Gamma Lambda Delta inducts first pledge class

Gamma Lambda Delta inducts first pledge class

Gamma Lambda Delta inducts first pledge class
December 12
14:13 2016

Gamma Lambda Delta, UNT’s newest free fraternity, has inducted its first pledge class on Nov. 19 and joins the Greek community with high hopes for expansion and strong friendships to uphold the values of brotherhood for years to come.

Media arts sophomore Jordan Pryor, the fraternity’s president, was in an inter-fraternity council his first year at UNT and was dissatisfied with his experiences. This led Pryor to begin thinking about starting his own fraternity. Pryor rushed to make his idea a reality and moved out of the fraternity house to pursue the new brotherhood in the middle of the Spring 2016 semester, leaving him with no place to call home.

“Going through all the things I went through with being homeless and my previous Greek life experience where I was constantly having to feel like I needed to prove myself, it was almost euphoric when I was able to get everybody initiated,” Pryor said.

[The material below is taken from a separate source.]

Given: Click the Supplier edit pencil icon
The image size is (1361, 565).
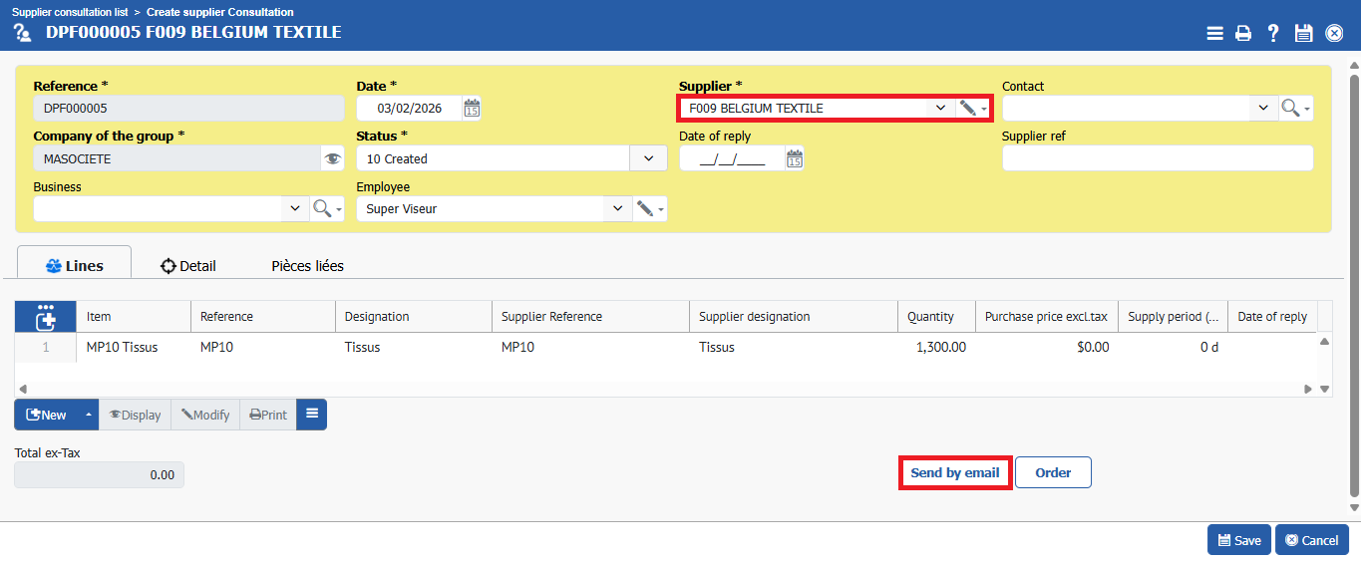Looking at the screenshot, I should point(966,108).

However, the reality Pryor achieved was not accomplished alone. He quickly found Kendall Harper, current Vice President of the fraternity, after moving out. Harper took him in, allowing him to stay in his dorm. Pryor expressed his desire to begin a new organization and Harper, previously involved in Greek life himself, appreciated the idea of being a founder of something he felt would live on forever.

“I loved the fraternity aspect and being with a group of friends in one organization,” Harper, now a media arts sophomore, said. “I get to run [the fraternity] with a friend of mine. Freshman year in my dorm room was like, ‘Hey what if,’ now it’s like, ‘Hey we made it, let’s get big.'”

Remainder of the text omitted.